Beberapa pejabat Rusia telah mengidentifikasi Turki sebagai penyebab runtuhnya perjanjian Sochi. Juru bicara Kementerian Pertahanan Rusia Igor Konashenko menuduh Turki memberikan perlindungan kepada "teroris" di provinsi Idlib pada tanggal 4 Februari, sementara negara-negara Barat menutup mata terhadap operasi militer Turki di Suriah yang "melanggar hukum internasional".
Peran Rusia Menghentikan Perang
Selama lebih dari tiga tahun, Rusia dan Turki telah melakukan tinju bayangan di tanah Suriah utara. Dalam 4 minggu terakhir, perkembangannya telah berubah menjadi penembakan; Turki mengarahkan senjata mereka pada rezim Assad sekutu Moskow, dan Rusia semakin mengarahkan moncong meriam mereka ke arah militer Turki.
Dalam perang yang sebagian besar dilakukan melalui proxy, setiap konflik langsung antara pemain utama dianggap sangat berbahaya, hingga Kamis 27 Februari malam, setelah kematian sedikitnya 30an tentara Turki, tampaknya kedua belah pihak berada dalam kebuntuan yang tidak bisa mundur.

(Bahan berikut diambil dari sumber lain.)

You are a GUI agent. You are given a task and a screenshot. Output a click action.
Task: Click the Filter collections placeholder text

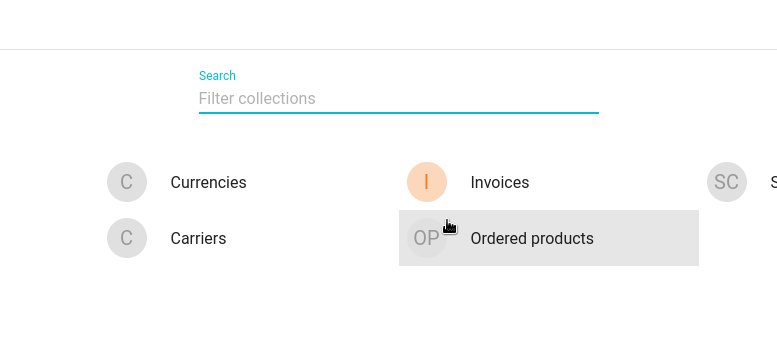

Permainan kekuatan telah menyebabkan penderitaan prajurit, perwira tentara dan rakyat yang tidak paralel baru-baru ini di dunia. Itu juga telah mengungkap ambang batas di mana Turki - pendukung oposisi Suriah - dan Rusia, pendukung tegas pemimpin Suriah, siap untuk beroperasi militer.
Setelah serangan udara di kota Boulian, drone Turki menghancurkan posisi Suriah di seluruh Idlib, seperti yang dilakukan artileri mereka pada minggu-minggu sebelumnya. Penilaian Ankara adalah bahwa serangan udara yang dilakukan terhadap pasukannya selama waktu itu paling baik dibalas dengan menargetkan proksi Rusia yang lebih lemah, tentara nasional Suriah.
Turki tampaknya akan sulit minta anggota NATO lain untuk membelanya berdasarkan pasal 5 Pakta NATO, mengingat perang kali ini terhadap Suriah bukan ancaman terhadap kedaulatannya.
Presiden Turki, Recep Tayyip Erdogan, tampaknya tidak berminat untuk mengejar rute NATO dan sebaliknya mengancam Eropa dengan aliran pengungsi Suriah yang tertahan oleh tembok perbatasan di sepanjang perbatasan selatannya.
Eksodus besar seperti tahun 2015 yang secara politis tidak menyenangkan para pemimpin Eropa merupakan pengaruh kuat bagi Turki.
Kabut perang Suriah telah membuat semua protagonisnya terperosok. Bahkan ketika Rusia dan Turki terlibat lebih dalam di Idlib, endgame mereka tetap tidak terdefinisi dengan baik. Vladimir Putin tampaknya bertekad untuk menyelesaikan perang dengan segala cara, menggunakan kekuatan AU untuk memaksa gencatan senjata dan kemudian menyerahkan reruntuhan yang membara kepada seorang pemimpin boneka yang sebenarnya dikendalikan oleh Moskow.